EXCERPT:
++++++++

Problem: Inconsiderate people using cell phones to text and check email in movie theaters during the movie. What can be done about this rude, disrespectful, distracting and annoying problem?

Solution: Movie Zapper is the answer! The app is designed to inconspicuously Zapp annoying phone users in movie theaters [Note: the app Zapps the device not the user].

How It Works: You have paid over sixty dollars for tickets, popcorn and drinks to take your wife and two kids to the movie. You are enjoying the movie, when the screen light of a phone flashes on a couple of rows in front of you. You can’t believe how crude and rude some people are, but you don’t sweat it since you activated Movie Zapper on your phone prior to the start of the movie. When a cell phone screen lights up anywhere in the theater, Movie Zapper sends an electronic signal to the offending device and its screen immediately goes black. The only down side is the muffled obscenities of the foiled user as he/she stuffs the device angrily back into their pocket or purse. There are few things sweeter than knowing you just Zapped some jerk using a cell phone in a movie theater. Movie Zapper is the best friend a movie goer can have! It works in the background on your electronic device as a light sensor. It screens the theater for electronic devices with lighted screens. When a device screen anywhere in the theater lights up and some inconsiderate slob begins texting or checking email during the movie, Movie Zapper plunges their device into blackness.   Another caveat is that the person you Zapped will never know who Zapped him unless you are unable to keep a straight face. Another great use for Movie Zapper is that it can also be used during business meetings or social gatherings where you want people to pay attention to people rather than the electronic device in their hands.

++++++++

TASKS FOR THIS EXERCISE:
a – Answer these questions about the Movie Zapper text:
(i) According to the bracketed note, what does the app Zapp?
(ii) In the example, how much has the moviegoer paid for tickets, popcorn and drinks?
(iii) Besides movie theaters, where does the text say Movie Zapper can be used?
b – Carry on the Movie Zapper text from its last sentence, keeping the same voice.

SOURCE MATERIAL:
++++++++

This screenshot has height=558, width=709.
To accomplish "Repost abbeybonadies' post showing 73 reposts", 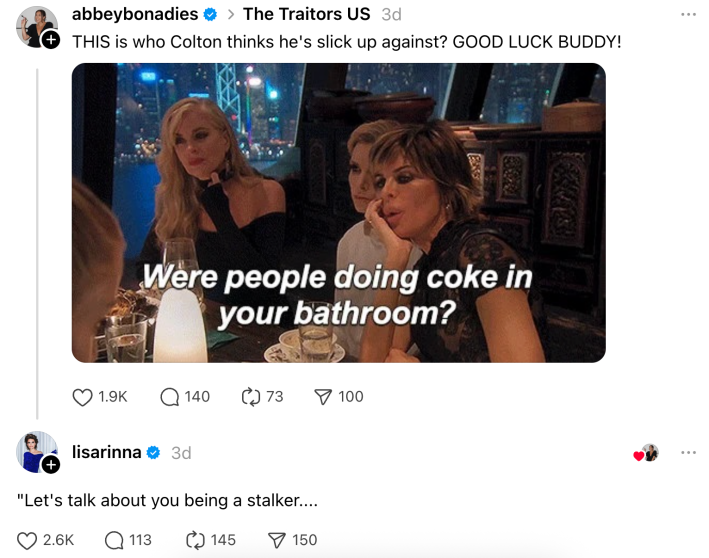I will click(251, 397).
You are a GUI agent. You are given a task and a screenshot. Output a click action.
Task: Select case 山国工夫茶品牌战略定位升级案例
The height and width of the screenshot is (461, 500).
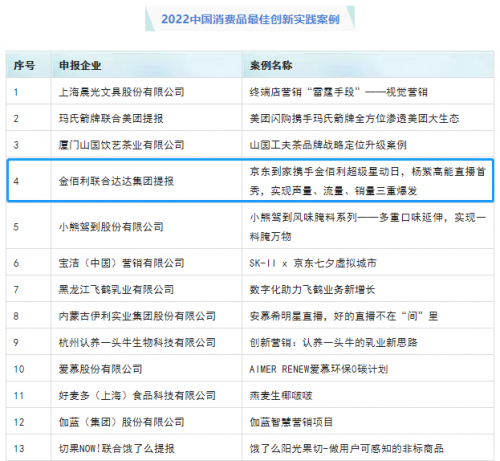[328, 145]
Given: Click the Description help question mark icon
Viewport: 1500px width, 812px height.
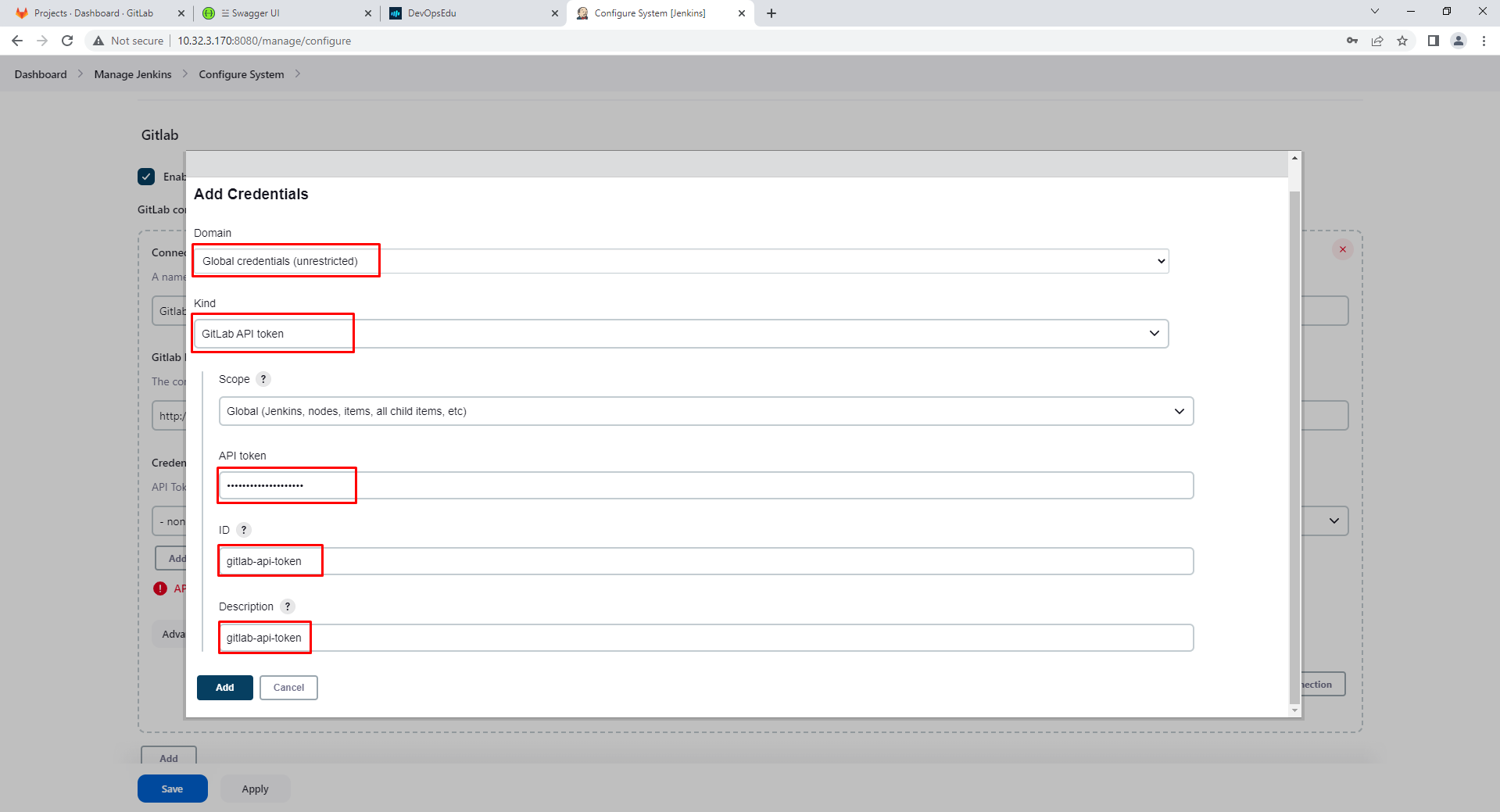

++++++++

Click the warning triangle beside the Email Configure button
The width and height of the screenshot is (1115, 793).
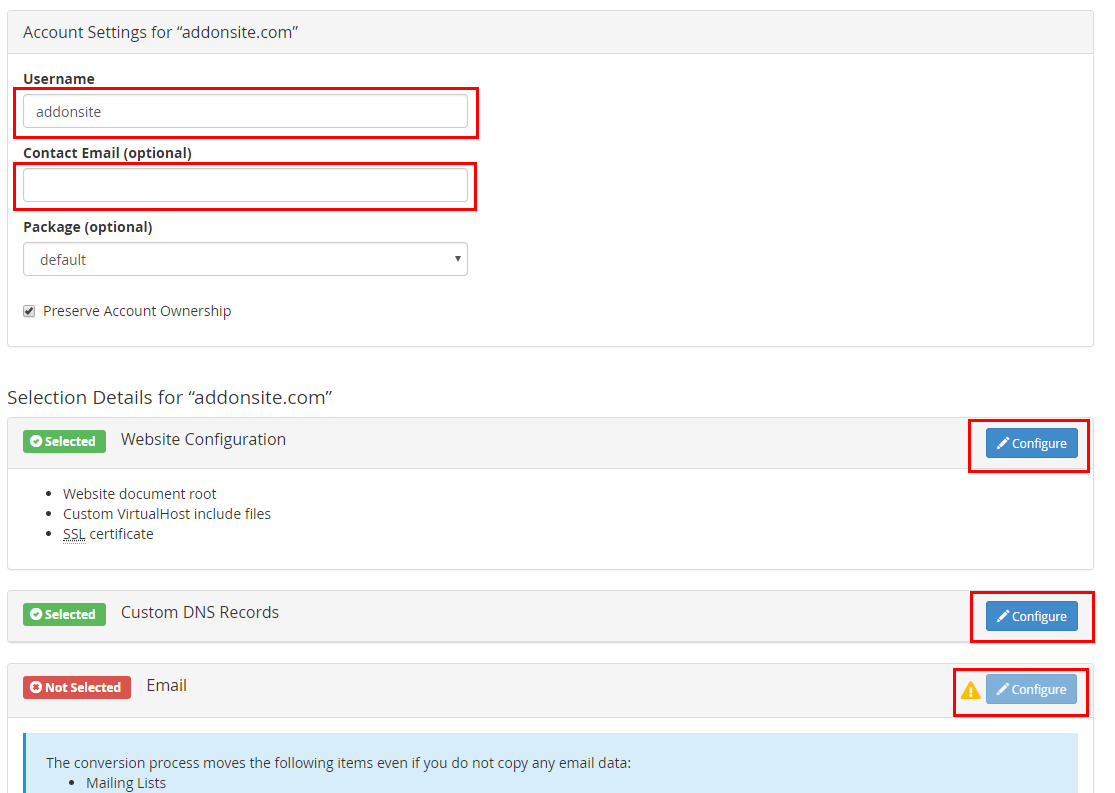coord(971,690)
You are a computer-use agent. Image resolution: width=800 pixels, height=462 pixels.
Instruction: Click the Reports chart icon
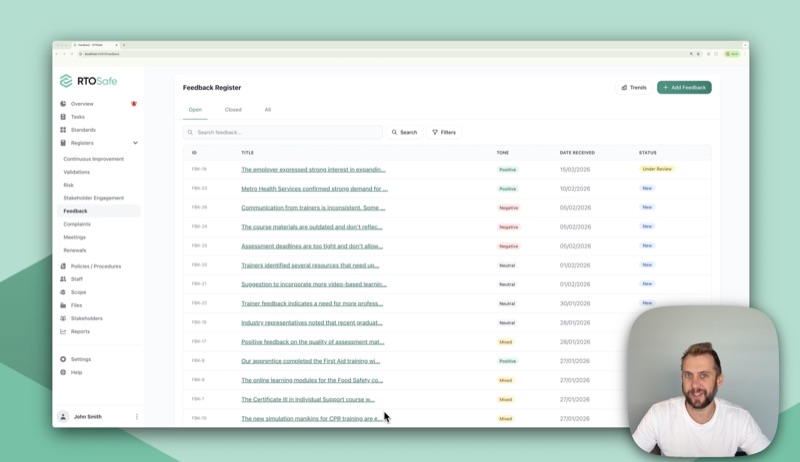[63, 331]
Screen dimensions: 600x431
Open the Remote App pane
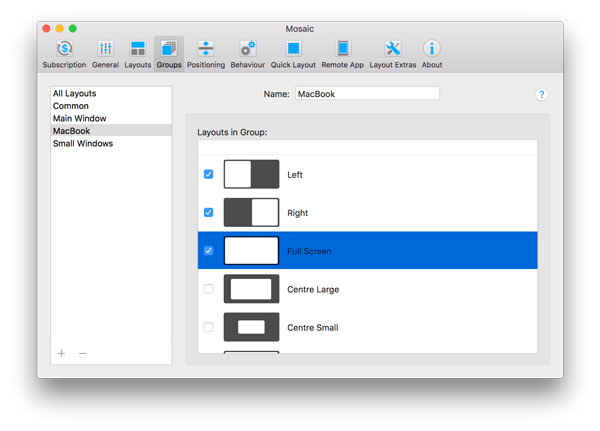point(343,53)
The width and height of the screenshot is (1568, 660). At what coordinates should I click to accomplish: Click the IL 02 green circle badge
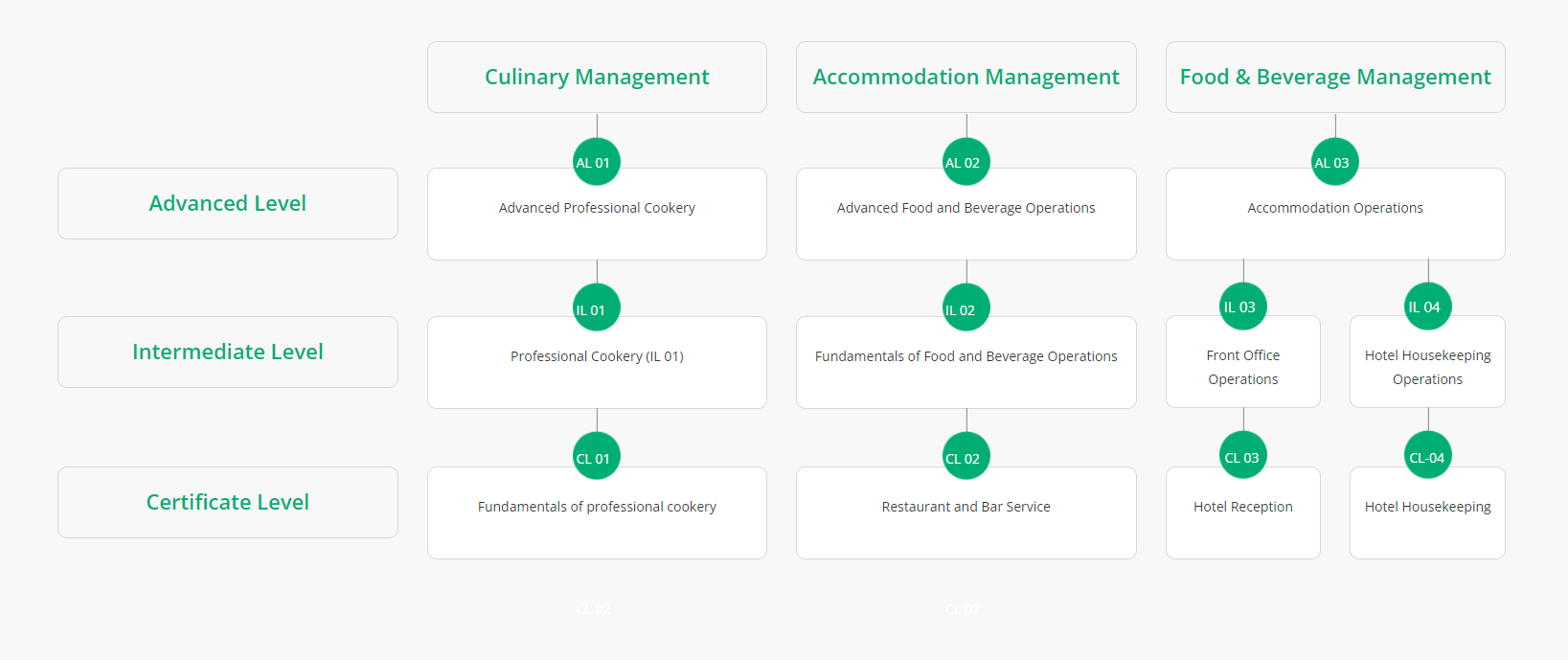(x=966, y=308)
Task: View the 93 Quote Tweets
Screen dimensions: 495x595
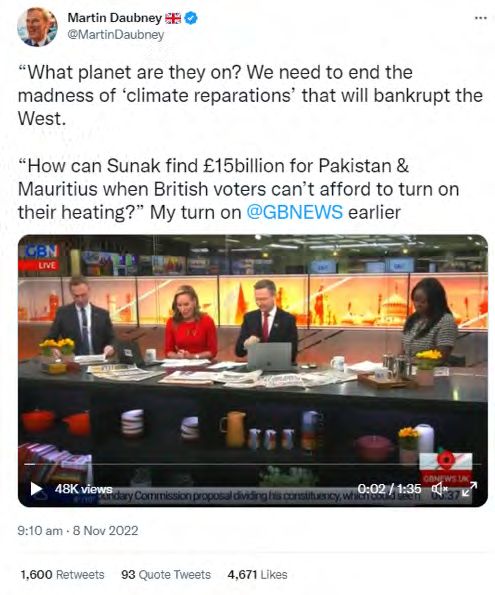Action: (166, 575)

++++++++

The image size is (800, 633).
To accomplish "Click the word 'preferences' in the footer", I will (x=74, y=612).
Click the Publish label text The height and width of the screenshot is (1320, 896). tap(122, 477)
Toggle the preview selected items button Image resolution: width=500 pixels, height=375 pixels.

++++++++

ANSWERS TO THE EXERCISES:
a –
(i) The device, not the user.
(ii) Over sixty dollars.
(iii) At business meetings or social gatherings.

b –
  1. Readlock:

Problem: Children and teens would rather play on their iPhone, android or tablet than read. What can parents do to promote reading?

Solution: The answer is Readlock! The app would deny access to all device functions until the user unlocks it by reading for a designated time period into the device’s built in microphone, to the parent or in silent mode for a designated period of time. The designated reading time is set by the parents.

How It Works: Readlock is parent activated. When parents activate Readlock on their child’s electronic device, the child cannot gain access to the device until the child reads to the device for a certain amount of time. The reading time required to unlock the device is set by the parents at intervals of 20 minutes, 30 minutes, 45 minutes, and one hour. To gain access to the device, the child must read into the device’s built in microphone for the number of minutes set by the parents. What the child reads is up to the child – books, poems, magazines, etc. Once the required reading time is met, the device will allow access to all its functions. The app uses voice recognition, so there is little chance anyone except the child or the child’s parents can unlock the device. The voice recognition feature will also effectively prevent the child from trying to circumvent the process by laying the device in front of a television or radio. If parents want their children to read more, Readlock is the answer. It is a simple premise – No read, No device! Of course, parents could always take old fashion measures and take electronic devices away from their children until they read, do their homework, do their chores or join in a family conversation, but for too many parents that would require an additional app called Parentballs that is still under development and not yet ready for mainstream America.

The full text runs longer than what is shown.